▸ EXTRACTED DATA:

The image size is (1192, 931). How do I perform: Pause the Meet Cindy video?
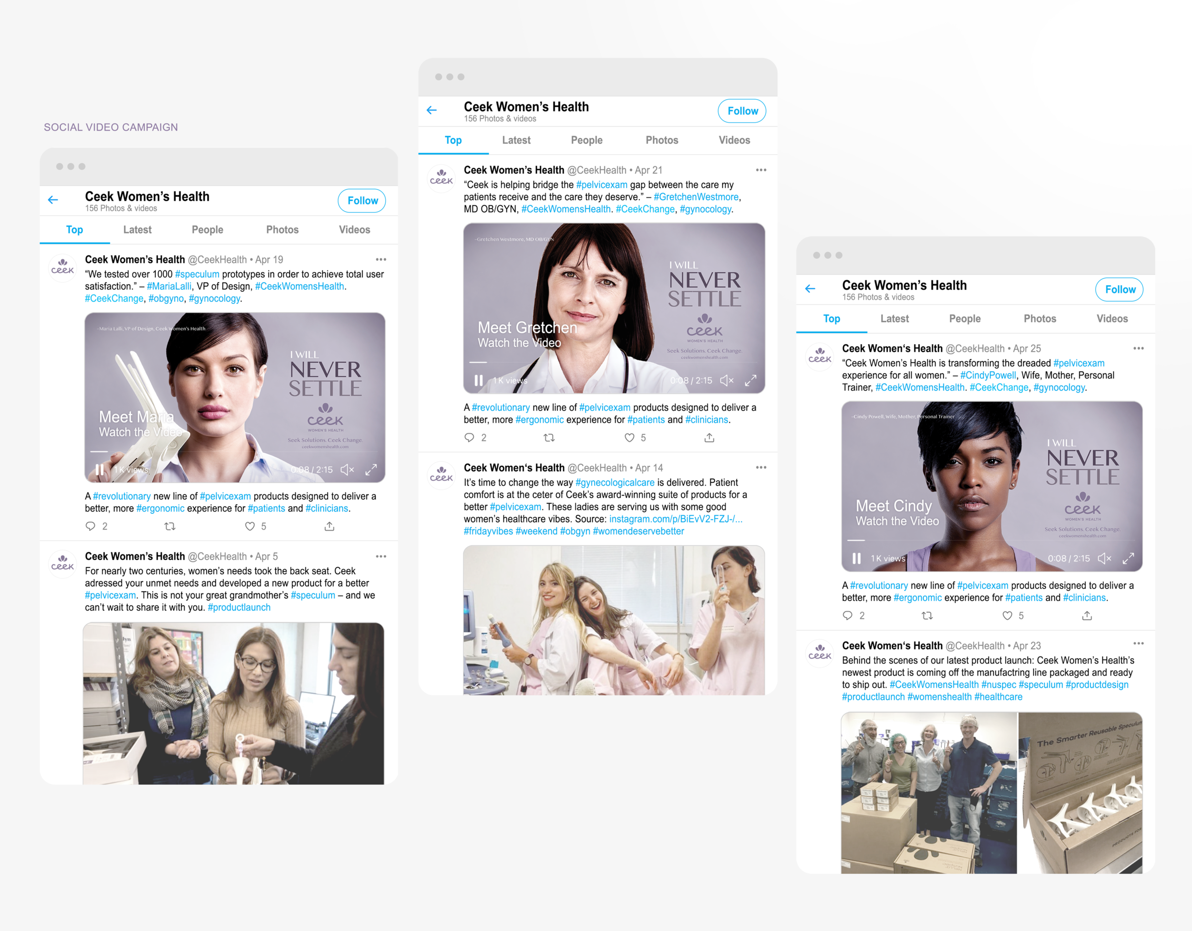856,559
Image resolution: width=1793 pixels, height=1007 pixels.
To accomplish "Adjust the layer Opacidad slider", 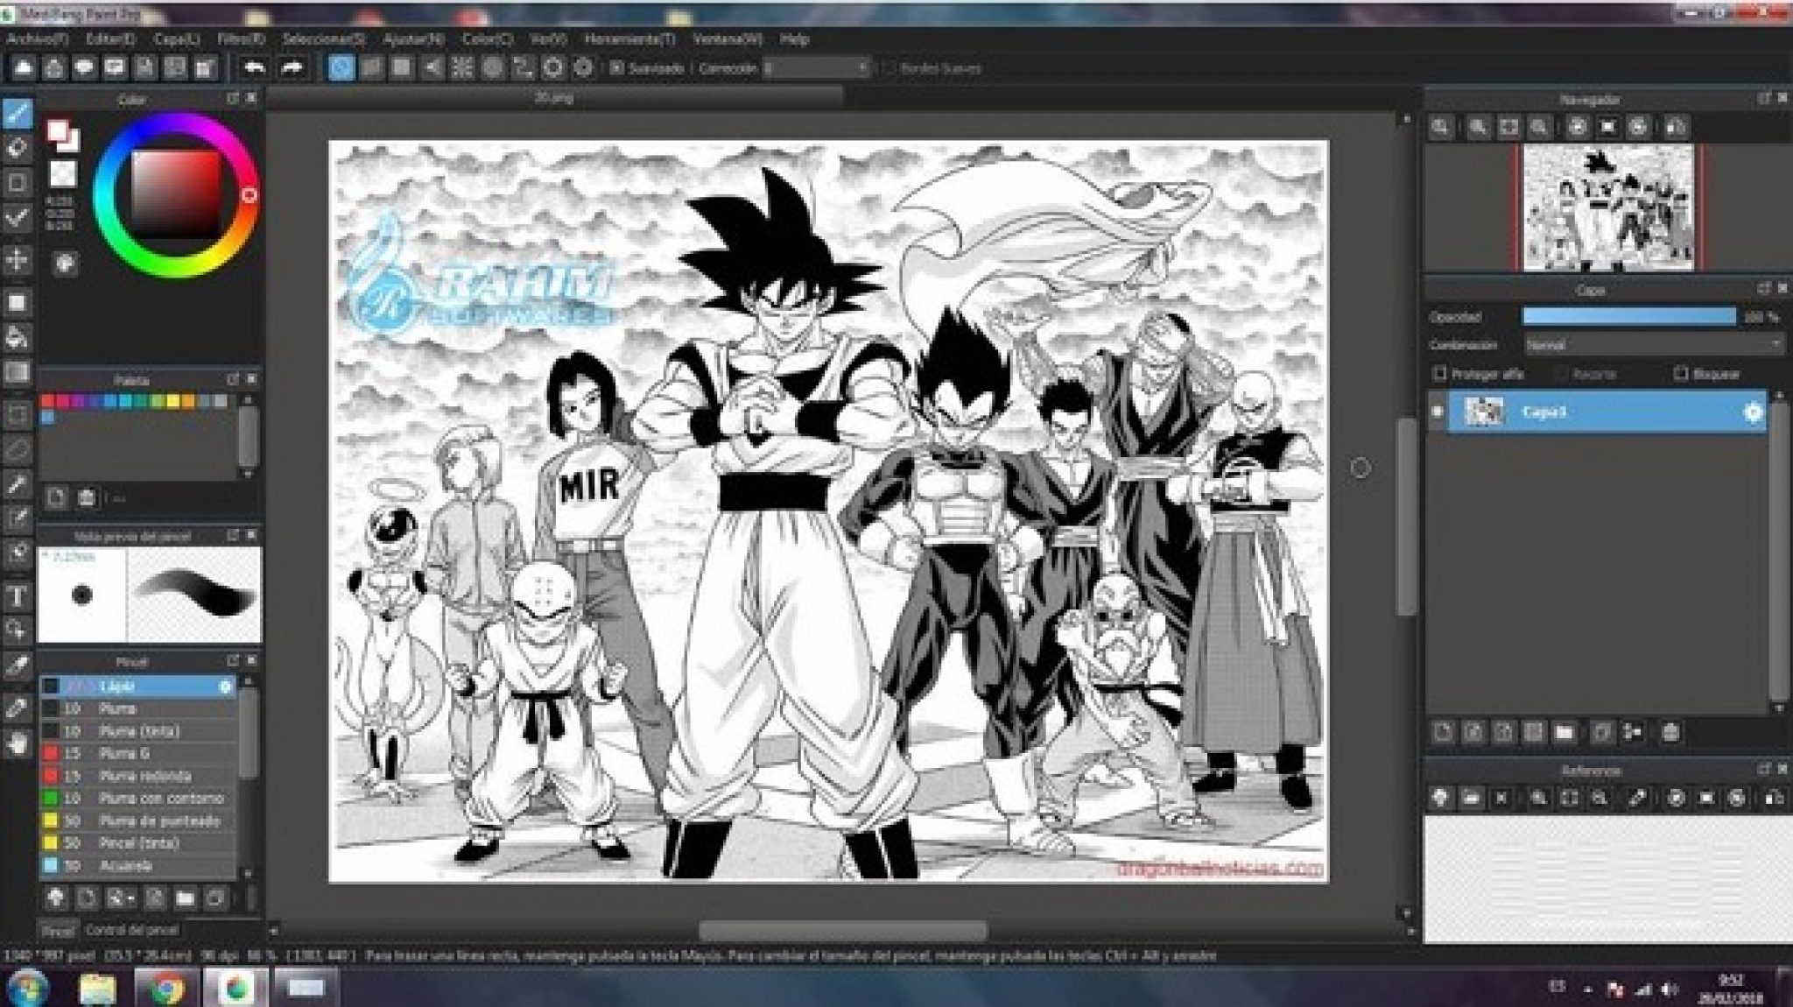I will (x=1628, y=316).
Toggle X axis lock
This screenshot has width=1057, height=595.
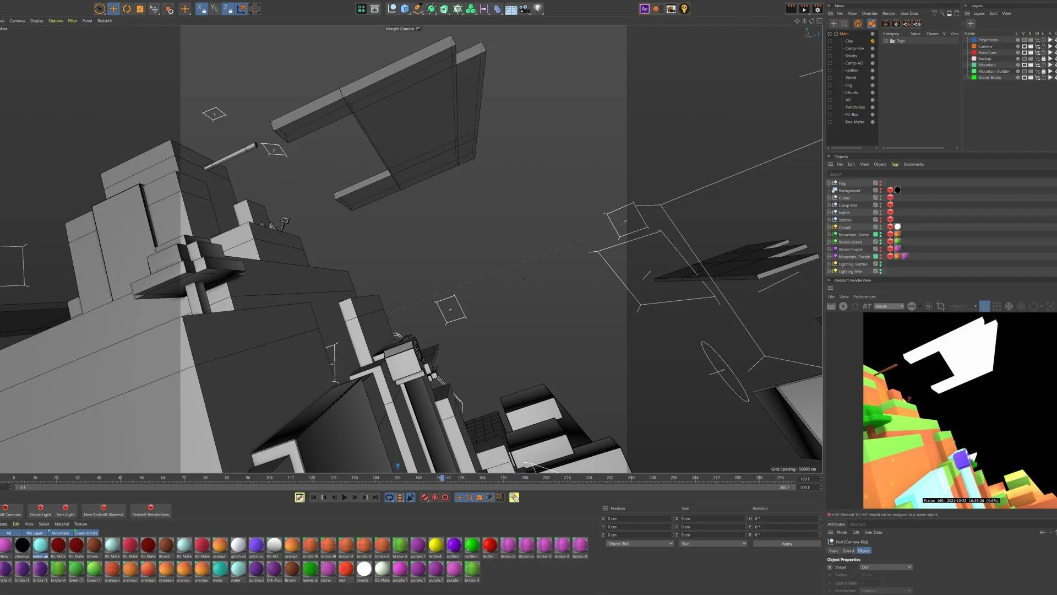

▸ WHAT THE EXERCISE ASKS: Lines in the material above that include the string "height" should be listed.

▸ ANSWER AREA:
Image resolution: width=1793 pixels, height=1007 pixels.
This screenshot has width=1057, height=595.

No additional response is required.